Bank siapkan bantalan hadapi resiko kredit, laba semester II berpotensi lebih lambat



KONTAN.CO.ID - JAKARTA. Pandemi Covid-19 telah memukul kinerja semester I 2020 perbankan tanah air. Semua bank besar mengalami penurunan perolehan laba bersih akibat melorotnya margin bunga bersih (Net interet margin/NIM). 

NIM semakin tergerus di tengah fokus perbankan menyelamatkan debiturnya agar bisa bertahan menghadapi pandemi. Program restrukturisasi kredit yang dilakukan bank untuk membantu debitur tersebut berimbas pada tidak diterimanya pendapatan bunga tahun ini.

Baca Juga: Ulang tahun ke-31, Bank Sinarmas gelar program berbagi


Empat bank pelat merah kompak membukukan penurunan net profit. PT Bank Negara Indonesia Tbk (BNI) mencatat perlambatan terdalam yakni 41%, disusul BTN dengan penurunan 40%, lalu BRI melorot 36,9%, dan Bank Mandiri koreksi 23,9%.
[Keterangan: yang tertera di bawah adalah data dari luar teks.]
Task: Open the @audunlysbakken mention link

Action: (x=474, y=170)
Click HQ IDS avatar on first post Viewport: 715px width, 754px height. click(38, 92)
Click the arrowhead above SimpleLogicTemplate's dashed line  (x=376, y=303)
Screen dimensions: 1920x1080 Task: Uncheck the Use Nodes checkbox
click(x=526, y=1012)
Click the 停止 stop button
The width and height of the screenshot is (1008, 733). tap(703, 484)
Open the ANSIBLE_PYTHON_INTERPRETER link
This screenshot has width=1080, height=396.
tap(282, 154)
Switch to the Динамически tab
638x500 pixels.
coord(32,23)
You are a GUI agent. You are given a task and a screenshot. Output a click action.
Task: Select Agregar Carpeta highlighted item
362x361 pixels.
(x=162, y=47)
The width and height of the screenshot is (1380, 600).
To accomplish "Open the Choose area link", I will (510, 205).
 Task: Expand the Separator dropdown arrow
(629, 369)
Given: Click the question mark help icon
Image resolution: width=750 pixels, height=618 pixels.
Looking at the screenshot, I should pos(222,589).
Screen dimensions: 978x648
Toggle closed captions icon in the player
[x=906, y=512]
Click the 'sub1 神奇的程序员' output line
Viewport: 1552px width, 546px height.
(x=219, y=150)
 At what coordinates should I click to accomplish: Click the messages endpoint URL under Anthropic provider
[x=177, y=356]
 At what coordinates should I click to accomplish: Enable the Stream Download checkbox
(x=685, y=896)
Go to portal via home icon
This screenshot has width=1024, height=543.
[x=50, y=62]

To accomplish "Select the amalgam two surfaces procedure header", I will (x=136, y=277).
Dari swasta, bank terbesar di tanah air PT Bank Central Asia Tbk (BCA) harus rela labanya turun 4,8%. Bank CIMB Niaga turun 11,7%, Bank Panin turun 18,8%, dan  Bank Danamon ambles 53,4%. 

Meski ada relaksasi restrukturisasi kredit dari regulator, namun perbankan masih akan terus mewaspadai resiko kredit ke depan di tengah bayang-bayang ketidakpastian ekonomi. Oleh karena itu, sebagian bank memproyeksi perolehan laba di paruh kedua ini tidak masih akan melambat dari semester pertama. 

BRI misalnya menargetkan laba sampai akhir tahun tidak akan bisa dua kali lipat dari capaian di paruh pertama. Haru Koesmahargyo, Direktur Keuangan BRI mengatakan, secara logika jika laba perseroan semester I mencapai Rp 10,2 triliun maka sampai ujung tahun harusnya bisa mencapai dua kali lipat.

Baca Juga: BNI Multifinance sebut DP 0% untuk pembiayaan kendaraan listrik menarik untuk digarap

Namun, BRI tidak akan membukukan seluruh pendapatan yang diterima di paruh kedua menjadi laba untuk mengantisipasi ketidakpastian yang ada. "Kami akan mengalokasikan sebagian pendapatan itu untuk jadi pencadangan sebagai bantalan resiko di tengah ketidakpastian ekonomi," ungkap Haru, Rabu (19/8). 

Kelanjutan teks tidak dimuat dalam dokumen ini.